Half of Young Consumers Want Mobile Web
Slightly more than half (51.4%) of consumers age 18-34 wanted internet access on their cell phones in January 2010, up 15% from 44.6% in October 2009. This compares to 47% of 35-to-54-year-olds, up an even more impressive 28.7% from October 2009.
Overall, 41.5% of consumers age 18 and older wanted mobile phone-based web access in January 2010, up 21% from 34.3% in October 2009. Low results in the 55 and older age group (25.3% in January 2010) brought down the overall average, although this demographic still showed 18.2% growth from 21.4% in October 2009.

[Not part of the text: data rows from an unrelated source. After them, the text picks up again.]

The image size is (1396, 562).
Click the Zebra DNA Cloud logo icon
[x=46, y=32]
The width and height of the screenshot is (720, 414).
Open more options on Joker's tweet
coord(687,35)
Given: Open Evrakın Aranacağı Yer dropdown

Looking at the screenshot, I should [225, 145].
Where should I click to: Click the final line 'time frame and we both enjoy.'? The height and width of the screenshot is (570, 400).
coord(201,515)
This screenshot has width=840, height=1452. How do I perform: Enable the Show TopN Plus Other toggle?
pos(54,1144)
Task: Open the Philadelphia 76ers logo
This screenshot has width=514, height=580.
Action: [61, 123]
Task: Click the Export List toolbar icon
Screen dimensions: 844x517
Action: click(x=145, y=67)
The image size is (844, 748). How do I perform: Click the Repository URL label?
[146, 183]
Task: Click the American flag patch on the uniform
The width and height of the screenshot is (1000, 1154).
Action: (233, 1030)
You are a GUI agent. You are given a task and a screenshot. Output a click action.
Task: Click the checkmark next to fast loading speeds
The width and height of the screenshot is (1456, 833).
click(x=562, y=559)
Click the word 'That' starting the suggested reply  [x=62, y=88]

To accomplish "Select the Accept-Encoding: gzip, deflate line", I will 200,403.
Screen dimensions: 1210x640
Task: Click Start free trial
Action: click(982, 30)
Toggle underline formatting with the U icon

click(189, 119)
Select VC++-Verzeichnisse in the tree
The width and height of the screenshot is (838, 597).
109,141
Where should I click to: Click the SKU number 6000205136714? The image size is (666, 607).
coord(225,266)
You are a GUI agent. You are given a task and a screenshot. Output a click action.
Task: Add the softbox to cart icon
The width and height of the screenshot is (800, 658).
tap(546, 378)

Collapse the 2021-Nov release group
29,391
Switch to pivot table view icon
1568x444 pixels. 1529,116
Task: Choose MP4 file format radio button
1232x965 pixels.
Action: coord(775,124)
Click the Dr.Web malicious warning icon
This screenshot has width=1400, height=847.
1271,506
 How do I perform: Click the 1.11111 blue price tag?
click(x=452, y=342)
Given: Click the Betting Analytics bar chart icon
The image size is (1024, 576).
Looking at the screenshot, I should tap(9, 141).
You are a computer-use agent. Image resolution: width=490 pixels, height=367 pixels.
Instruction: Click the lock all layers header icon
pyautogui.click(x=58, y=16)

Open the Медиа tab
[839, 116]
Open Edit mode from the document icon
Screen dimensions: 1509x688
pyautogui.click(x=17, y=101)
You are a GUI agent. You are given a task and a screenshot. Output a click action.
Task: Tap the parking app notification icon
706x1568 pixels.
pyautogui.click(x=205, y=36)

Mobile Email Has Similar Results
Results in responses to a question about having email access on their cell phones were similar. Almost the same percentage of 18-to-34-year-olds (51.1%) wanted email access on their cell phones in January 2010, up 18.3% from 43.2% in October 2009. Among 35-to-54-year-olds, 48.3% wanted cell phone-based email access in January 2010, up 11.8% from 43.2% in October 2009.
Overall, 42.6% of consumers age 18 and older wanted email on their cell phones in January 2010, a 19.7% increase from 35.6% in October 2009. Consumers age 55 and older were laggards in this area, too, with 27.6% wanting email access in January 2010. However, this figure was a dramatic 27.8% increase from October 2009, although it was about equal with the July 2009 rate of 27%.
Younger Consumers Switch Providers at Much Higher Rate
One area where 18-to-34-year-olds clearly outpace their older counterparts is switching cell phone providers. Fourteen percent of consumers in this demographic had switched cell phone provider in the past year in January 2010, up a modest 3.7% from October 2009.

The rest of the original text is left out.